*AIM OF THE EXERCISE*.
Reproduce exactly, from the data that follows, the line with "Контакты (19, 190)", the line with "Техосмотр (30, 120)", and every line that lies between them.

*RECORDS TO PROCESS*.
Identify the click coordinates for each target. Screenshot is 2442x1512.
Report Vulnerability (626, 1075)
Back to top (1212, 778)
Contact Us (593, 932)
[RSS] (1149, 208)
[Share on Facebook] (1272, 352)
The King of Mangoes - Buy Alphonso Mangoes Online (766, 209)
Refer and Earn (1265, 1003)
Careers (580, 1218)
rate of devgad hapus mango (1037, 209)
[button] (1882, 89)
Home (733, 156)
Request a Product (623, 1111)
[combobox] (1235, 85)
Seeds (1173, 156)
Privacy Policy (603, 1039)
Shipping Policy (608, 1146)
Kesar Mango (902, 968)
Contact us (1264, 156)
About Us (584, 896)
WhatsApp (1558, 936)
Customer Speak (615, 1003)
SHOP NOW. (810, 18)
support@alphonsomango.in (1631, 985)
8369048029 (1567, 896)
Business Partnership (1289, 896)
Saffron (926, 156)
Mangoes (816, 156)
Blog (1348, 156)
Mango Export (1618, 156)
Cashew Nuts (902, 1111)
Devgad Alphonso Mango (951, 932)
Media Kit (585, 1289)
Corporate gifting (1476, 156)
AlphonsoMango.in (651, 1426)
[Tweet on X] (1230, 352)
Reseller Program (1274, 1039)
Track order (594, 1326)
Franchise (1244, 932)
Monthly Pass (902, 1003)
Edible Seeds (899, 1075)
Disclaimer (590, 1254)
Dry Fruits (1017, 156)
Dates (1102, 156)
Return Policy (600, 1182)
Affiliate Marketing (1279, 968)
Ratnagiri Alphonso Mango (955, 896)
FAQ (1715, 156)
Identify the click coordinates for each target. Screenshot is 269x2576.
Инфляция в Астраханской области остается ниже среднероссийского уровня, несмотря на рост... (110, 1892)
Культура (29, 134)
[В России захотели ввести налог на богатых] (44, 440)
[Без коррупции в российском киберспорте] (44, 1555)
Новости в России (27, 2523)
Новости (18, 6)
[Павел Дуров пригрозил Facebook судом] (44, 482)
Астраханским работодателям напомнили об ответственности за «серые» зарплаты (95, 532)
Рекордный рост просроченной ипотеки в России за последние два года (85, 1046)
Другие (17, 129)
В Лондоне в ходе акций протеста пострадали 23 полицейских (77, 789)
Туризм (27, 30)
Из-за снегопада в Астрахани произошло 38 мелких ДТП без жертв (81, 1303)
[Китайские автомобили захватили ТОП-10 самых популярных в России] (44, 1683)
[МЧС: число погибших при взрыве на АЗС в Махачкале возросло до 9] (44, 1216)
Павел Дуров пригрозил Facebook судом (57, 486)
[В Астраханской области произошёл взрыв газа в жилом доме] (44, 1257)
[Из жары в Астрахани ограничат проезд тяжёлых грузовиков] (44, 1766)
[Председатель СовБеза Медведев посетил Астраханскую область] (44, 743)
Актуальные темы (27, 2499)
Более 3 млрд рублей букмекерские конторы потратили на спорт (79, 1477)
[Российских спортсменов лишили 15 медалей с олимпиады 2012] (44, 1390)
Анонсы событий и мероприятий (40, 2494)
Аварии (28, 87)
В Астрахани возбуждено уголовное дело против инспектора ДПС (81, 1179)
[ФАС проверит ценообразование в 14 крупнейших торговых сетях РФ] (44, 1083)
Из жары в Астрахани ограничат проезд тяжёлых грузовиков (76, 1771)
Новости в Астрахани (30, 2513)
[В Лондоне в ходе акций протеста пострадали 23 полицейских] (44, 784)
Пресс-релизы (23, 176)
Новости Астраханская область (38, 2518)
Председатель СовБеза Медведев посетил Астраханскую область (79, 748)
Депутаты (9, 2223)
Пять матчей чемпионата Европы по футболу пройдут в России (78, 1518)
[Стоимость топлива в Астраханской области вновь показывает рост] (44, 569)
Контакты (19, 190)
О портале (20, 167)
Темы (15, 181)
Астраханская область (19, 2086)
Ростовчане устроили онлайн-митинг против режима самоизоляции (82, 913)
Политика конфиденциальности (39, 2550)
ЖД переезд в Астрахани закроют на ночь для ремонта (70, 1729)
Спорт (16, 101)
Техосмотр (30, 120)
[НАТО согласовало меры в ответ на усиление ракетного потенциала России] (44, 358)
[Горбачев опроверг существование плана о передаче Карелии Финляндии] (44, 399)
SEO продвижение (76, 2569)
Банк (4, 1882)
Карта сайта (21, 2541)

*TASK ANSWER*.
Контакты (19, 190)
О портале (20, 167)
Темы (15, 181)
Астраханская область (19, 2086)
Ростовчане устроили онлайн-митинг против режима самоизоляции (82, 913)
Политика конфиденциальности (39, 2550)
ЖД переезд в Астрахани закроют на ночь для ремонта (70, 1729)
Спорт (16, 101)
Техосмотр (30, 120)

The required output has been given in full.